On population ethics, the development of Derek Parfit's thought, and the origin of Parfit's "repugnant conclusion"

https://sjbeard.weebly.com/parfit-bio.html

created by drinka40tonight on 13/01/2020 at 23:28 UTC

524 upvotes, 9 top-level comments (showing 9)

Comments

Comment by spacecadet84 at 14/01/2020 at 10:22 UTC

68 upvotes, 5 direct replies

Maybe I'm just not 'philosophical' enough, but I feel comfortable dismissing "the repugnant conclusion" as a conceptual plaything.

To me it seems obvious that an ecologically intact world of 500 million people living rich happy lives is immeasurably preferable to a ravaged dystopia of 50 billion miserable wretches, in the same way I prefer kids not to get leukemia. If anybody disagrees on philosophical grounds, all that demonstrates to me is that an intellectual obsession with abstraction causes some people to lose touch with reality.

Not denigrating philosophy here, just saying it has a few rabbit-holes that don't lead anywhere useful.

Comment by [deleted] at 14/01/2020 at 14:04 UTC*

4 upvotes, 1 direct replies

A fundamental problem I have with utilitarianism, in general, is the choice of metric. Often simplified to "the most good for the most people", and generally in the context of happiness or pleasure, the metric hinges on something particularly unattainable. The human desire for happiness or pleasure is insatiable, and so there's no way to optimize the utility function.

On the other hand, if the utility function were to reduce as much evil as possible, this creates a baseline at zero. While it may, in fact, be impossible to eliminate pain altogether, at least 0 is a tangible point on the number line, something we can at least measure against.

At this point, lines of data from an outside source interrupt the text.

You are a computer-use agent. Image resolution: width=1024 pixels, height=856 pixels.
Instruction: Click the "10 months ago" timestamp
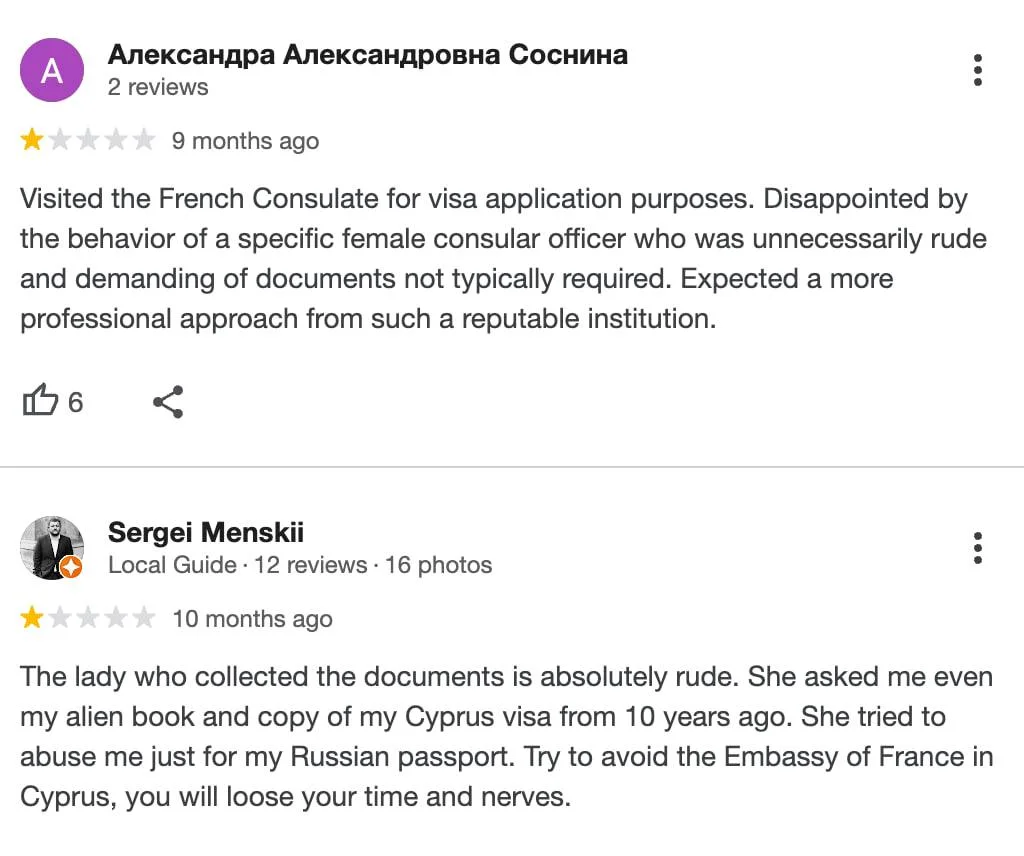point(252,619)
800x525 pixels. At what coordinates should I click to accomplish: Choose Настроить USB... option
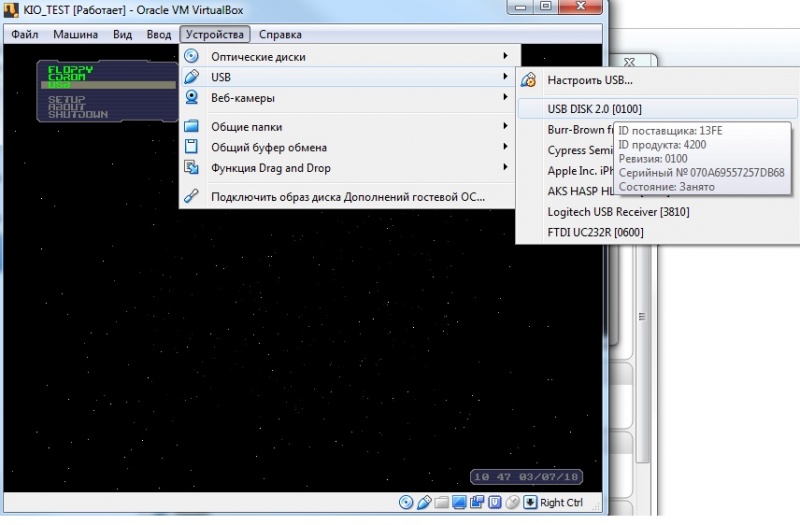click(590, 80)

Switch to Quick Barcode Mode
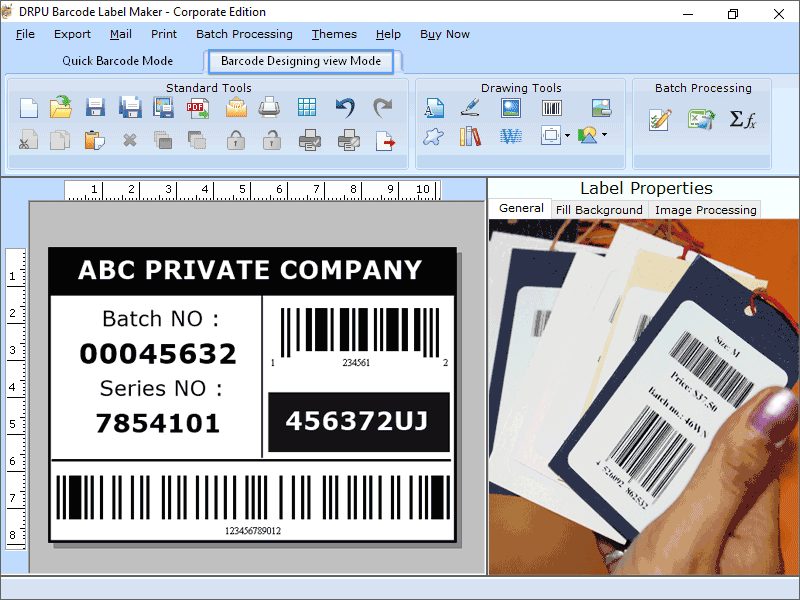coord(117,61)
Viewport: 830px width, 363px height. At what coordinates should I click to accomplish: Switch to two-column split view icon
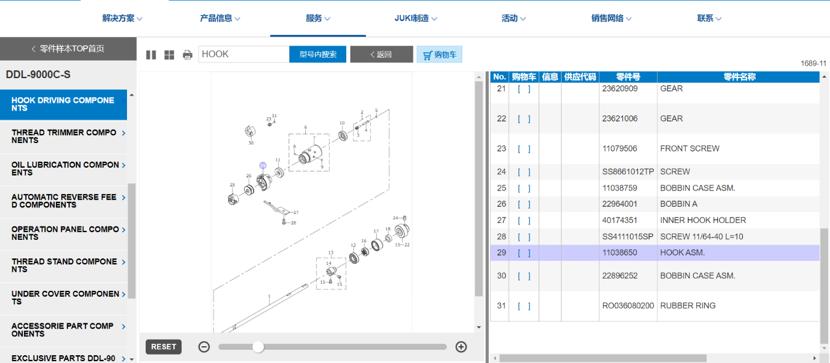click(151, 55)
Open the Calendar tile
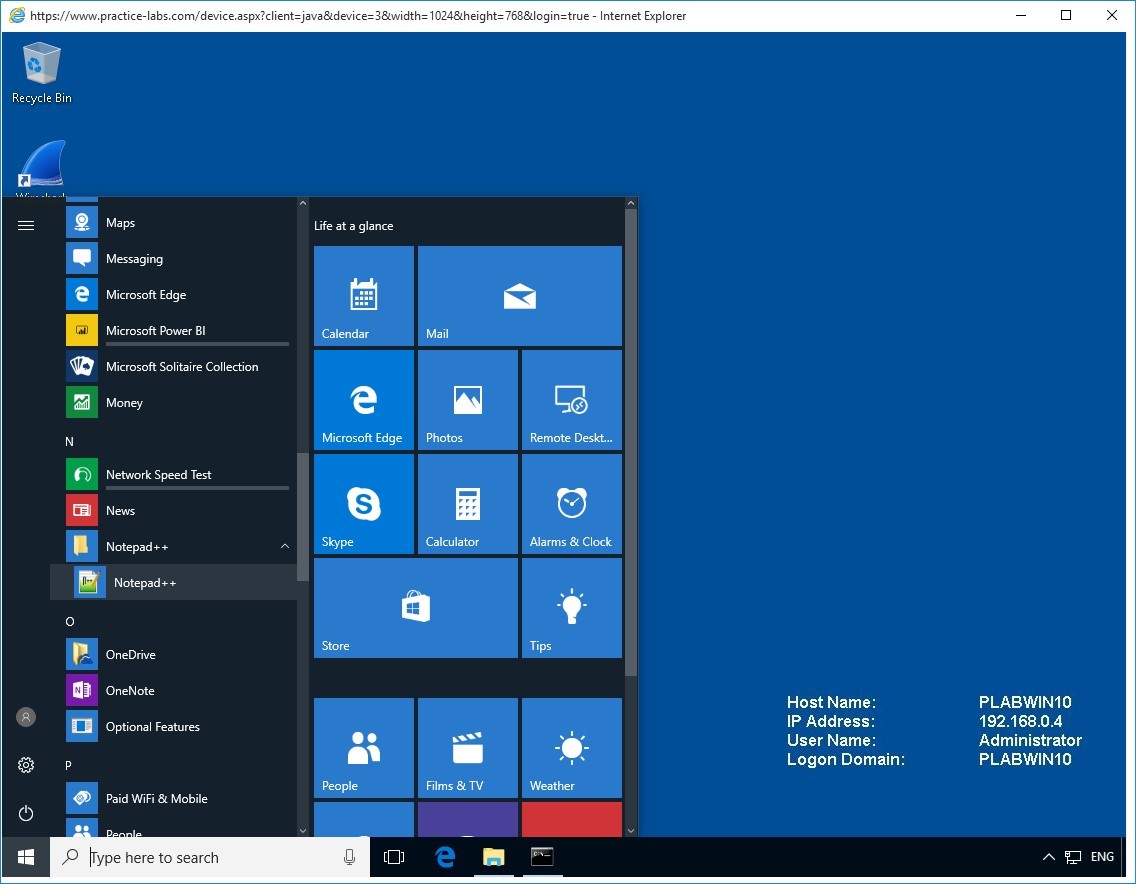Viewport: 1136px width, 884px height. coord(364,296)
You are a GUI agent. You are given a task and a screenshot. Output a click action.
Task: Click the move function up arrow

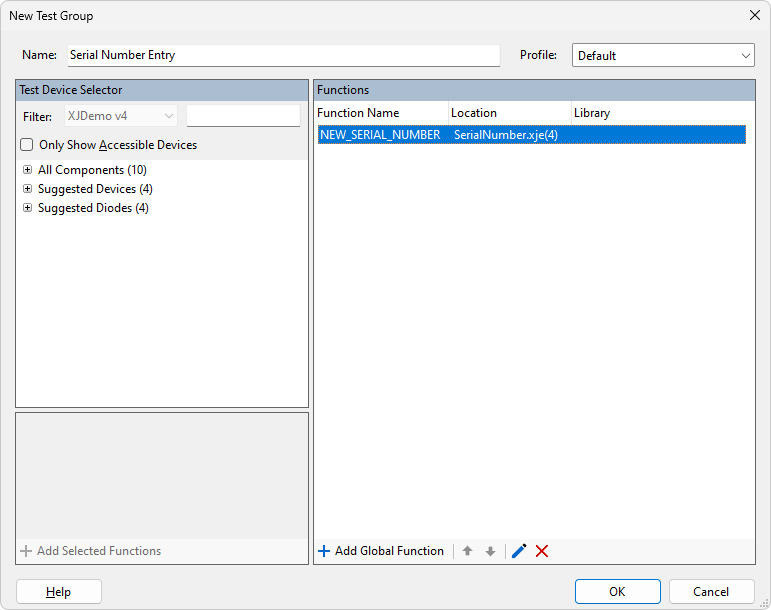pyautogui.click(x=467, y=551)
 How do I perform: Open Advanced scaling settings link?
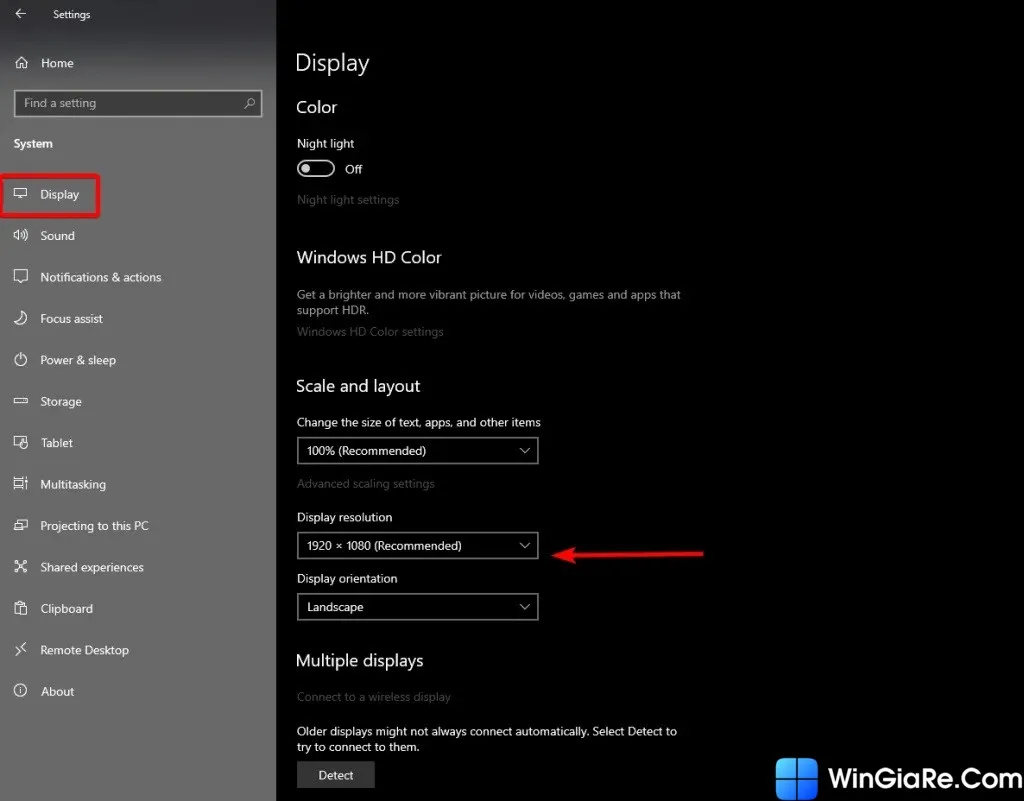click(365, 484)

In a conversation with a colleague, he asserted that Mill's view was to do both, provide the most amount of good for the most people WHILE eliminating as much evil (i.e., pain) as possible for the most people. I contend that's a misreading of Bentham, that Bentham asserted you can do one, or the other, but not both. My colleague had a difficult time understanding that, when you attempt policies that strive to do both you inevitably end up with problems of nonlinearity that are not readily solved.

In the case of Parfit, the "repugnant conclusion" stands so long as we attempt to attain, in absolute value, "the most good". However, if we reverse the metric, to attain the least evil, the problem with absolute values is still a problem. Is attempting to eliminate evil for 100,000 people not better than attempting to eliminate evil for 100? The more people there are, the more evil you're preventing/eliminating, in absolute terms. This conclusion serves to reinforce continuous population growth, as well.

What, then, is the solution? Well, it seems particularly obvious to step away from absolute values. Attaining lower ratios of people suffering evil/pain should be the metric by which we measure utility. Using the attainment of good/pleasure, even as a ratio, still falls prey to the problem of insatiability.

Comment by LocatedEagle232 at 14/01/2020 at 01:34 UTC

4 upvotes, 4 direct replies

Realistically, none of the main population concerns will apply to our lives, only those of generations of descendants. However, by the time they are born, we will be dead and we wont know them or their circumstances. Basically they become strangers and we lose some emotional attachment that would be bound to our own children.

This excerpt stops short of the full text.